TEXT SECTION –
═══

Schedule: Jan 9, 16:00 - 17:00 Chair: Keiji YANAI

Manga109 and MangaUB: How Far Can Large Multimodal Models (LMMs) Go in Understanding Manga?
Prof. Kiyoharu Aizawa

Manga is a Japanese content that has gained global recognition. Manga is a unique multimedia format that combines both images and text. We created a dataset called Manga109, composed of 109 manga comic books. In 2015, we released a dataset containing approximately 20,000 manga pages, and in 2018, we published an extended version with annotations for more than 500,000 objects, including characters and speech balloons on each page. It is the largest manga dataset in the world with such detailed manual annotations. Manga109 allows for academic use, and we have distributed over 2,000 copies of the dataset to date. Various research efforts have been made using this dataset, both domestically and internationally. For example, different groups have tackled tasks such as character recognition, expression recognition, dialogue recognition, speaker identification, and onomatopoeia recognition and more. In this talk, the journey of Manga109, from its beginning to the present, and show MangaUB benchmark dataset for rapidly advancing large multimodal models (LMMs) to assess the current state of LMMs’ manga comprehension.
Biography: Prof. Kiyoharu Aizawa received the B.E., the M.E., and the Dr. Eng. degrees in Electrical Engineering all from the University of Tokyo, in 1983, 1985, and 1988, respectively. He is a professor with the Department of Information and Communication Engineering, and Director of VR center, University of Tokyo. He was a visiting assistant professor with the University of Illinois from 1990 to 1992. His research fields are multimedia, image processing, and computer vision, with a particular interest in interdisciplinary and cross-disciplinary issues. He received the 1990, 1998 Best Paper Awards, the 1991 Achievement Award, 1999 Electronics Society Award from IEICE Japan, and the 1998 Fujio Frontier Award, the 2002 and 2009 Best Paper Award, and 2013, 2021 Achievement award from ITE Japan, and the IBM Japan Science Prize in 2002. He is on the Editorial Board of ACM TOMM. He served as the Editor-in-Chief of Journal of ITE Japan, an Associate Editor of IEEE TIP, TCSVT, TMM, and MultiMedia. He has also played key roles in numerous international and domestic conferences, serving as General Co-Chair of MMM 2008, ACM Multimedia 2012, and ACM ICMR 2018. He is a Fellow of IEEE, IEICE, ITE and a member of Science Council of Japan.

═══

RECORD EXTRACTS –
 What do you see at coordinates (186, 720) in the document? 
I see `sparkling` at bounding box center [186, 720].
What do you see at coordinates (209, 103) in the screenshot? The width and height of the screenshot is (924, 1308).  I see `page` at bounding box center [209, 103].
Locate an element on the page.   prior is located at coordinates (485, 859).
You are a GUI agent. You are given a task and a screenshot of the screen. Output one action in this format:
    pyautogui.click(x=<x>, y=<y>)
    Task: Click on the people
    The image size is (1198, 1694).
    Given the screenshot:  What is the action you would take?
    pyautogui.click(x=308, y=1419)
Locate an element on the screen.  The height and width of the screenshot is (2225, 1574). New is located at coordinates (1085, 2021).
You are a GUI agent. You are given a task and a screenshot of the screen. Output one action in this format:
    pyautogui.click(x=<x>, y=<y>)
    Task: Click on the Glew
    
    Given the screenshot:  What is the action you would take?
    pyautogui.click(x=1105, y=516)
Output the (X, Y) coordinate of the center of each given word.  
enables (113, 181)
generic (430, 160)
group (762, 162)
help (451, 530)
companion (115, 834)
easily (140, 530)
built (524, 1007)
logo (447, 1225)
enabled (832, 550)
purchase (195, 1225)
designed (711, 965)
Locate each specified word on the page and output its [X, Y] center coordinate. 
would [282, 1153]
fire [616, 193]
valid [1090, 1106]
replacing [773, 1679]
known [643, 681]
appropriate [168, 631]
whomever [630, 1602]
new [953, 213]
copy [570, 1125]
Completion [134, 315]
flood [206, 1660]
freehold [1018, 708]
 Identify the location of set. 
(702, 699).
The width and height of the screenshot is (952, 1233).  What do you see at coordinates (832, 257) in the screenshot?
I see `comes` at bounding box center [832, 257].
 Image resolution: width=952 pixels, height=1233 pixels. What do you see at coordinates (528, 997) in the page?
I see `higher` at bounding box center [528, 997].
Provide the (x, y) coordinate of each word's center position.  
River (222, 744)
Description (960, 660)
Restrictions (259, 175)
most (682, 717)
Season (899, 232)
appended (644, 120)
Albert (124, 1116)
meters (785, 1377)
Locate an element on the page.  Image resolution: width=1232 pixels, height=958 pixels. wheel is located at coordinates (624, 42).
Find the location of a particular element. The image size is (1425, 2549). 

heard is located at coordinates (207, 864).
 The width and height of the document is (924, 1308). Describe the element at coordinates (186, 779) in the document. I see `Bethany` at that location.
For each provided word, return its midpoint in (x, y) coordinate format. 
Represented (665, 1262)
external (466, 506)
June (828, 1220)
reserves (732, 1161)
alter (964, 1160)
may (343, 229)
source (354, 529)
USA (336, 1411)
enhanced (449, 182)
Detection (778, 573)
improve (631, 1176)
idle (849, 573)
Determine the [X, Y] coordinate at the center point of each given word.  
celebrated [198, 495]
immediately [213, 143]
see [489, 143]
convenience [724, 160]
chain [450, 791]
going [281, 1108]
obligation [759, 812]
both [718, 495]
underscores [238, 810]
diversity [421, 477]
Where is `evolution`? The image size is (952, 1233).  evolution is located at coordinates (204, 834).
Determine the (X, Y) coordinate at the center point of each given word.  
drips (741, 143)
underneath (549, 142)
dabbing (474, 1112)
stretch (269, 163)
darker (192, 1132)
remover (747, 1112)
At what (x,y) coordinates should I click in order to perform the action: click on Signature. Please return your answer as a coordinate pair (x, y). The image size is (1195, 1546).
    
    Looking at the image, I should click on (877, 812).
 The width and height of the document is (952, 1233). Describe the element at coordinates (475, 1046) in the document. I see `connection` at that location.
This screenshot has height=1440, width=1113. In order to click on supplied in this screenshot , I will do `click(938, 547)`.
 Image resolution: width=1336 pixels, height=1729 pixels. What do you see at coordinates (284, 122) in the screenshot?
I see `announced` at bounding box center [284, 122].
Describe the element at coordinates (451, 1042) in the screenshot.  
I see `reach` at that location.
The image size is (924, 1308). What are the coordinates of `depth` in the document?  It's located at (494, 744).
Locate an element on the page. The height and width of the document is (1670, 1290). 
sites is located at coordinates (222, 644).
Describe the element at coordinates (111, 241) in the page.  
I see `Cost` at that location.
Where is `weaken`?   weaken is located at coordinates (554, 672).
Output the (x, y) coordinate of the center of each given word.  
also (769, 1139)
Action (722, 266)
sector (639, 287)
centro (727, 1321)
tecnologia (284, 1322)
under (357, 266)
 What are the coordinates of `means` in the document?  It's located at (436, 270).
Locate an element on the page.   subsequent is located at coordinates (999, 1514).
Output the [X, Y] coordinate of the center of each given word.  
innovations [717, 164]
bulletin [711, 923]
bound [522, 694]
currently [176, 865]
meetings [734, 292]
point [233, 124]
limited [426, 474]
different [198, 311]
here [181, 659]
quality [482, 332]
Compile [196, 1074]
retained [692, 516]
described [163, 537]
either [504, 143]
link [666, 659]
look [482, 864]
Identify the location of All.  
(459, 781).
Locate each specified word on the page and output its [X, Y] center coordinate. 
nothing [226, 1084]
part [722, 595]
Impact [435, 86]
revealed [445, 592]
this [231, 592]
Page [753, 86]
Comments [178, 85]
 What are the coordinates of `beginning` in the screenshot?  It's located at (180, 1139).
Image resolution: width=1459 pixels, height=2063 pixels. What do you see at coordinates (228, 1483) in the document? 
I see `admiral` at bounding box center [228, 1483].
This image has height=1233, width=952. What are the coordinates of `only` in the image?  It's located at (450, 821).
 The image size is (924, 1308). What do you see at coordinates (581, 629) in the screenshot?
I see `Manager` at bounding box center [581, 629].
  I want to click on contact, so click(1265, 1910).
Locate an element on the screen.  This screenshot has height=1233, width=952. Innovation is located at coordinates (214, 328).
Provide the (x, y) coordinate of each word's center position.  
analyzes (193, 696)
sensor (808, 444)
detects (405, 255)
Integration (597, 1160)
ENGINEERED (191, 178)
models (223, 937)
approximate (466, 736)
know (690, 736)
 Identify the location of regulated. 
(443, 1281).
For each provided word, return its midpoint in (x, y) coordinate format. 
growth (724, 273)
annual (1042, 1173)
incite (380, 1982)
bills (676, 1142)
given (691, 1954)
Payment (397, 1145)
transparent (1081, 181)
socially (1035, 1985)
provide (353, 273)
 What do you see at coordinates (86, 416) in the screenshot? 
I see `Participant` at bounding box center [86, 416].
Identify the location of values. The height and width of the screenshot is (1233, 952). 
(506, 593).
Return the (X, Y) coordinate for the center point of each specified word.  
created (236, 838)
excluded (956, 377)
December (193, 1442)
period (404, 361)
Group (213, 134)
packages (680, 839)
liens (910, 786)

═══

WORK TO DO – Could you transcribe the Manga109 and MangaUB talk announcement above word for word, from the schedule line through the end of the biography?

WRITTEN REPLY –
Schedule: Jan 9, 16:00 - 17:00 Chair: Keiji YANAI

Manga109 and MangaUB: How Far Can Large Multimodal Models (LMMs) Go in Understanding Manga?
Prof. Kiyoharu Aizawa

Manga is a Japanese content that has gained global recognition. Manga is a unique multimedia format that combines both images and text. We created a dataset called Manga109, composed of 109 manga comic books. In 2015, we released a dataset containing approximately 20,000 manga pages, and in 2018, we published an extended version with annotations for more than 500,000 objects, including characters and speech balloons on each page. It is the largest manga dataset in the world with such detailed manual annotations. Manga109 allows for academic use, and we have distributed over 2,000 copies of the dataset to date. Various research efforts have been made using this dataset, both domestically and internationally. For example, different groups have tackled tasks such as character recognition, expression recognition, dialogue recognition, speaker identification, and onomatopoeia recognition and more. In this talk, the journey of Manga109, from its beginning to the present, and show MangaUB benchmark dataset for rapidly advancing large multimodal models (LMMs) to assess the current state of LMMs’ manga comprehension.
Biography: Prof. Kiyoharu Aizawa received the B.E., the M.E., and the Dr. Eng. degrees in Electrical Engineering all from the University of Tokyo, in 1983, 1985, and 1988, respectively. He is a professor with the Department of Information and Communication Engineering, and Director of VR center, University of Tokyo. He was a visiting assistant professor with the University of Illinois from 1990 to 1992. His research fields are multimedia, image processing, and computer vision, with a particular interest in interdisciplinary and cross-disciplinary issues. He received the 1990, 1998 Best Paper Awards, the 1991 Achievement Award, 1999 Electronics Society Award from IEICE Japan, and the 1998 Fujio Frontier Award, the 2002 and 2009 Best Paper Award, and 2013, 2021 Achievement award from ITE Japan, and the IBM Japan Science Prize in 2002. He is on the Editorial Board of ACM TOMM. He served as the Editor-in-Chief of Journal of ITE Japan, an Associate Editor of IEEE TIP, TCSVT, TMM, and MultiMedia. He has also played key roles in numerous international and domestic conferences, serving as General Co-Chair of MMM 2008, ACM Multimedia 2012, and ACM ICMR 2018. He is a Fellow of IEEE, IEICE, ITE and a member of Science Council of Japan.